Template and Data

SlidePack requires a zip archive as input. It consists of a template (in PPTX format), data (in JSON format), and optionally, additional assets such as images.

input.zip
├─ template.pptx   (required)
├─ data.json       (required)
├─ :
└─ :               (optional images, etc.)

template.pptx

The template is much like a Pug or Mustache template (if you are familiar with those), except in PowerPoint's PPTX format. This file should always be named template.pptx.

Template slides can contain placeholders indicated by {key}. Placeholders are replaced with values from your data.json that has the matching object key.

template.pptx

1
template.pptx slide 1
2
template.pptx slide 2

Different types of objects have specific ways of marking the target elements.

  • Text and bullet lists: Occurences of {key} are replaced with the supplied string value.
  • Tables and charts: Tables and charts with alt text matching the key are populated with the supplied data.
  • Images and videos: SlidePack replaces shapes that contain {key} with the supplied image or video.

data.json

data.json holds the data to populate the template with, and also defines the composition of your output PPTX. This file should always be named data.json.

data.json

{
  "slides": [
    {
      "template": 1,
      "some_text": {
        "type": "text",
        "value": "Text to place"
      },
      "more_text": {
        "type": "text",
        "value": "More text to place"
      }
    },
    {
      "template": 2,
      "my_image": {
        "type": "image",
        "src": "pics/client_logo.png"
      }
    },
    {
      "template": 2,
      "my_image": {
        "type": "image",
        "src": "pics/our_logo.png"
      }
    }
  ]
}

The top-level slides array defines the list of slides that should compose the generated output. In this example, the output will have three slides in total: one slide based on template slide no.1, followed by two slides based on template slide no.2.

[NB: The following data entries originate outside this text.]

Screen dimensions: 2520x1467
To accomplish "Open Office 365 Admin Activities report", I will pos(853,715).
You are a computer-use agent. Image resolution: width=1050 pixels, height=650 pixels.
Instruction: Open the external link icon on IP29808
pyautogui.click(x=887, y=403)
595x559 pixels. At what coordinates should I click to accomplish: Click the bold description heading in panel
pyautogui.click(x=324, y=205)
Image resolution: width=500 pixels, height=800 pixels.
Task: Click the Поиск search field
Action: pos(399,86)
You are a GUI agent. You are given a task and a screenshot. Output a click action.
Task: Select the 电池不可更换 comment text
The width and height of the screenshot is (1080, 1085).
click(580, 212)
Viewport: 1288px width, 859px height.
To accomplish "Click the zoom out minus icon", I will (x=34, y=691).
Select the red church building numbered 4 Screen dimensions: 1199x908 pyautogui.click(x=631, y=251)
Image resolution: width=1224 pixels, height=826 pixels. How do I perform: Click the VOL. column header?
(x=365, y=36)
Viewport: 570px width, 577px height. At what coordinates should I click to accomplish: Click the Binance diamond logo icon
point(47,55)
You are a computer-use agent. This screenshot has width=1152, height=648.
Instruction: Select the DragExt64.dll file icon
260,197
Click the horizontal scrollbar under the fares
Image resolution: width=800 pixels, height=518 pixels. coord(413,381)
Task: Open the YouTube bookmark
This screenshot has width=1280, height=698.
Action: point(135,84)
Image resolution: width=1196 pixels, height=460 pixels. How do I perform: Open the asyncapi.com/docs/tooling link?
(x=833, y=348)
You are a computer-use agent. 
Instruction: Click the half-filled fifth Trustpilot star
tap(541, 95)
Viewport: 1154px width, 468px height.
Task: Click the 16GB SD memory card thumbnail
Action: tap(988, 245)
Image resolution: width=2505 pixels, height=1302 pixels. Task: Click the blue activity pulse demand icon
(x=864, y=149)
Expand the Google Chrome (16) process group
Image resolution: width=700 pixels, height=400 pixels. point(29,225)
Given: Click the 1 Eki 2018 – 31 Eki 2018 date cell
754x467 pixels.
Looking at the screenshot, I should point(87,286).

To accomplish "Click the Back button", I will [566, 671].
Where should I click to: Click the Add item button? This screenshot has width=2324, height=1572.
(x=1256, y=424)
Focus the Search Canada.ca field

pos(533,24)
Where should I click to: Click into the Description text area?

Each slide object requires a "template": number, designating which template slide to use. This is followed by key-value entries that provide data objects for each key in the template slide.

Data objects include a type property to signify what kind of object it represents (e.g. text, image) followed by data content and additional options. For a comprehensive list of supported objects, along with their required properties and options, see the data.json reference.

Authoring tips

  • Text and shape styles (like font size colors) used in the template are kept for your output, but you can override some of them by specifying options in your data.json.
  • SlidePack requires valid JSON - make sure there are no trailing commas in lists and objects.